Ce que les études montrent
La référence la plus citée est une étude publiée en 2019 dans l'International Journal of Geriatric Psychiatry, menée sur environ 19 000 participants britanniques de 50 ans et plus. Résultat : plus les participants pratiquaient régulièrement des puzzles de chiffres comme le sudoku, meilleures étaient leurs performances aux tests d'attention, de raisonnement et de mémoire. Pour certains tests, les pratiquants réguliers obtenaient des scores comparables à des personnes de 8 à 10 ans plus jeunes.
Par ailleurs, des travaux d'imagerie cérébrale (spectroscopie proche infrarouge) ont montré que la résolution de sudoku active notablement le cortex préfrontal, la zone impliquée dans la planification et la mémoire de travail. Le sudoku est donc bien un exercice cognitif réel, pas une simple distraction passive.
Ce que les études ne montrent pas
L'honnêteté impose trois réserves, et les apps qui promettent de « rajeunir ton cerveau » les passent volontiers sous silence :
- Corrélation n'est pas causalité. Les gens aux bonnes capacités cognitives sont peut-être simplement plus enclins à faire des sudokus, et non l'inverse.
- L'entraînement est spécifique. Faire du sudoku rend surtout meilleur... au sudoku. Le transfert vers d'autres capacités du quotidien reste débattu dans la littérature scientifique.
- Aucune preuve de prévention. À ce jour, rien ne démontre que le sudoku prévient le déclin cognitif ou les maladies neurodégénératives.
Les bénéfices dont tu profites dès aujourd'hui
Pas besoin de promesses médicales pour justifier une grille par jour. Les bénéfices immédiats, eux, sont bien réels :
- Une concentration profonde. Dix minutes où l'attention se pose sur un seul problème, chose devenue rare.
- Une pause qui repose vraiment. Contrairement au scroll, le sudoku a une fin, un objectif et une récompense claire.
- Un rituel calme.
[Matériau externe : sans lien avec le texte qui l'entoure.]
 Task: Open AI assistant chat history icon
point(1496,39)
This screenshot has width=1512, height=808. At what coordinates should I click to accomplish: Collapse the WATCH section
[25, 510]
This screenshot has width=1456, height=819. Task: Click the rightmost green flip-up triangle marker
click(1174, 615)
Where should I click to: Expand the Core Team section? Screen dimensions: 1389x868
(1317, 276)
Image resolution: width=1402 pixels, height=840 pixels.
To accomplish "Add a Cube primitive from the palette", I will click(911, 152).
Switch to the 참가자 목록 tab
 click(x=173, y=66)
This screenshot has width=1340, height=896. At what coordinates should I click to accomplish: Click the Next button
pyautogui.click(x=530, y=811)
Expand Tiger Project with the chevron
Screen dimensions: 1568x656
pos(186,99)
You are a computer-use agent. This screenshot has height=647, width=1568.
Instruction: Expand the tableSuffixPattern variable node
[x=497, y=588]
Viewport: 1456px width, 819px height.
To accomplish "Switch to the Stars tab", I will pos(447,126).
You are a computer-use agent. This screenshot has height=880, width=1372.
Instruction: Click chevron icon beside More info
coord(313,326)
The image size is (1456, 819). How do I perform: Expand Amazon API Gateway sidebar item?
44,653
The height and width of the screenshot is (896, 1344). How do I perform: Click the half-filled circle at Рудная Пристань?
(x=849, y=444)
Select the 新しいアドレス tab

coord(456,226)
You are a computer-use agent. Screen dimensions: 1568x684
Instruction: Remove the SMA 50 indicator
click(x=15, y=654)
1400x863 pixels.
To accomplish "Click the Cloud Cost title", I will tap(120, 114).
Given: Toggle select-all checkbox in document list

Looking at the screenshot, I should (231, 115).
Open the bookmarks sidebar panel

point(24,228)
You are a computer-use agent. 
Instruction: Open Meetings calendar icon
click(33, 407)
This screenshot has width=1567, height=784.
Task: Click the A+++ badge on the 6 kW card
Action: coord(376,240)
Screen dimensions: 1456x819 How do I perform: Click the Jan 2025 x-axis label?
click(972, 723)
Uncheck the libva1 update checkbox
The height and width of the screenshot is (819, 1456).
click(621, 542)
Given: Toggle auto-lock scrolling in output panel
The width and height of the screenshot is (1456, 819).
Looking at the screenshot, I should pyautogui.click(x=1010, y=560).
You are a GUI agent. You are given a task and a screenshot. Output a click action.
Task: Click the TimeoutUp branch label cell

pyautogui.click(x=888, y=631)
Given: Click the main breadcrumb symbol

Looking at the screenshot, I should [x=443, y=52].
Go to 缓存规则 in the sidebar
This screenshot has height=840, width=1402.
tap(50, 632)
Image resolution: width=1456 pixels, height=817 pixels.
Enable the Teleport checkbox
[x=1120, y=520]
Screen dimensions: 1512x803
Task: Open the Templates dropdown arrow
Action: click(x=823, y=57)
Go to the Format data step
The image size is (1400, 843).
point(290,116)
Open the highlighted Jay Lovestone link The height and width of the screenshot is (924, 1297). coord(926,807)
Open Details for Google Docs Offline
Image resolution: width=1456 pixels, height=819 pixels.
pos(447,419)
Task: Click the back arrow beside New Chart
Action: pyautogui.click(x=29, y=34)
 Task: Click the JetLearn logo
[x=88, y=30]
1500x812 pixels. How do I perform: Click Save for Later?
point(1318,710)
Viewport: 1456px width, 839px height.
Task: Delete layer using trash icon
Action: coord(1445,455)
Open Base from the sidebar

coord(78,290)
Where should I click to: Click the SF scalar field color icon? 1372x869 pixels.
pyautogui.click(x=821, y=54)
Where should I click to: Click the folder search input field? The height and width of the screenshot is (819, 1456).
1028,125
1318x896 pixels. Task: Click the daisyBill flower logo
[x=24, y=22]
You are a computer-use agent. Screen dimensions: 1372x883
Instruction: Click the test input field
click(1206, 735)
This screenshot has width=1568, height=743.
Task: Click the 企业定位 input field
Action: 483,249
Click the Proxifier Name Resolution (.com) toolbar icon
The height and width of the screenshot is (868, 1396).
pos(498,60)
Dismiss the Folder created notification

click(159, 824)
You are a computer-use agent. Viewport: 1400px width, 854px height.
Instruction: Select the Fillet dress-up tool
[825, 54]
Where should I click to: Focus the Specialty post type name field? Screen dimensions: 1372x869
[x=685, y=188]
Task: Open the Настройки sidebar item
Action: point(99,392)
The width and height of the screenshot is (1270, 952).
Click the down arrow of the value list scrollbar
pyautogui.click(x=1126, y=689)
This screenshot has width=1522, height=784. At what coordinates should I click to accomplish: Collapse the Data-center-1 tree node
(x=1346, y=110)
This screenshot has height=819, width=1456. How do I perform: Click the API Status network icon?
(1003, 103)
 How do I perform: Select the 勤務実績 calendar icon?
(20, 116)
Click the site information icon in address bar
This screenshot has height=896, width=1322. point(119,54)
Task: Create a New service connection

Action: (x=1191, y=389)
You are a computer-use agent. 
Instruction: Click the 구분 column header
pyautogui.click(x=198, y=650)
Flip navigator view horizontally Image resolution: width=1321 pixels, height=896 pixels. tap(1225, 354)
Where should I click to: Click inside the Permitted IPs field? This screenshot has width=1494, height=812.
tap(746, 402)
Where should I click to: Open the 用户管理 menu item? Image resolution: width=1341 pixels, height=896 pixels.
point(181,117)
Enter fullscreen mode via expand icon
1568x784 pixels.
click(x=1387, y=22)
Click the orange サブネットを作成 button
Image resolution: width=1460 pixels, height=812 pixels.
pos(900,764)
Beaucoup de joueurs utilisent leur grille comme sas de décompression, le matin ou avant de dormir.
- Des progrès mesurables. Le temps moyen qui baisse, les grilles Expert qui deviennent accessibles : une compétence qui se construit visiblement.
Jouer régulièrement sans se lasser
Le vrai défi cognitif, c'est la régularité. Quelques leviers qui aident, et qu'on a intégrés dans SudoKoum :
- La difficulté progressive : cinq niveaux, du Facile à l'Extrême, pour rester dans la zone où c'est stimulant sans être décourageant. Nos guides de techniques aident à franchir les paliers.
- La quête du jour : un objectif quotidien qui donne le petit coup de pouce du rituel.
- Les statistiques de progression : voir sa courbe de temps descendre sur trois mois est une motivation en soi.
- Les défis entre amis : rien n'entretient une habitude comme un adversaire de mauvaise foi.
Sources : Brooker et al., « The relationship between the frequency of number puzzle use and baseline cognitive function », International Journal of Geriatric Psychiatry, 2019. Études fNIRS sur l'activation préfrontale pendant la résolution de sudoku (accessibles sur PubMed Central). Cet article est publié par Kaizen Suru, éditeur de SudoKoum, et ne constitue pas un avis médical.